Summer Seafood


Summer and cold seafood are made for each other. Enjoy them both!

By FamilyTime

 

There's something about summertime's balmy weather that makes it just right for chilled seafood salads. The cool, refreshing, slightly sweet, slightly salty flavor of shrimp, scallops, lobster, salmon, and crabmeat are hard to beat.

Keep Cool
Try to cook and serve fish and seafood the day you buy them. Refrigerate the fish as soon as you get home. For optimal storage, set it, still wrapped, on a bed of ice in the rear of the refrigerator.

Many fish stores sell cooked shrimp and lobster. These cost more than raw seafood, but for those in a hurry, they make life easier. Buy them from a reliable market, and keep them cold until you're ready to serve them. Crabmeat is usually sold cooked.

Don't Cook!
If you buy raw seafood, you can "cook" it without turning on the heat. The Spanish specialty called ceviche or seviche makes a lovely summer meal.

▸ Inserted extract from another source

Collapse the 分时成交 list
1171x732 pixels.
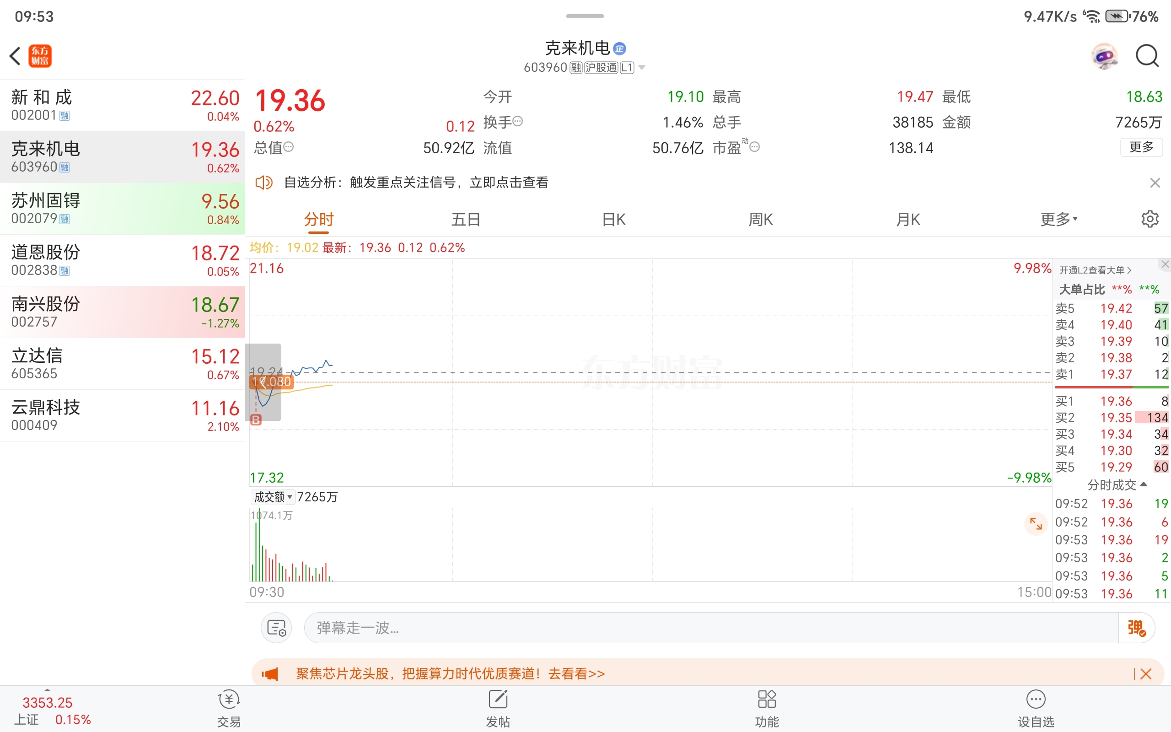pyautogui.click(x=1117, y=485)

In this technique, raw seafood swims in a tasty marinade with an acid base - usually lime or lemon juice. The acid penetrates the food, breaking down the fibers and essentially accomplishing the same task as heat does: the fish or seafood firms up and turns opaque.

For this reason, many cooks will say that the citrus juice "cooks" the food. The seafood for ceviche is just as safe to eat as any other cooked food. And it tastes delightfully cool and piquant.

Plan Ahead
If you grill fish or boil lobster one day, make more than you need. This way, you will have cold, cooked seafood in the refrigerator, begging to be made into a salad.

Wrap the cooked food in plastic wrap or put it in a rigid plastic container as soon as it cools to room temperature. Don't let it sit out in the warm temperatures, even if it's cooked. The sooner you chill it, the better.

If you cook lobster or shrimp, save some of the shells to make flavorful broth for seafood soups.

Endless Possibilities
Chop the cooked fish into bite-sized pieces and make traditional salads with mayonnaise and crisp vegetables, or toss more exotic ones with dressings made from ginger, soy sauce, and scallions.

Serve these over beds of tender or bitter greens. Tear up handfuls of fresh herbs and mix them with the seafood. Pile seafood salads on slices of chewy bread. Served with crackers, these delectable salads are lovely hors d'oeuvres.

You can also toss cooked shrimp, lobster, mussels, or scallops into cold or creamy soups. This instantly dresses up gazpacho or mild bisques.

Toss cold seafood with pasta, rice, or grains. These salads are substantial enough for a main course offset with a tomato salad, a green salad, and a loaf of bread.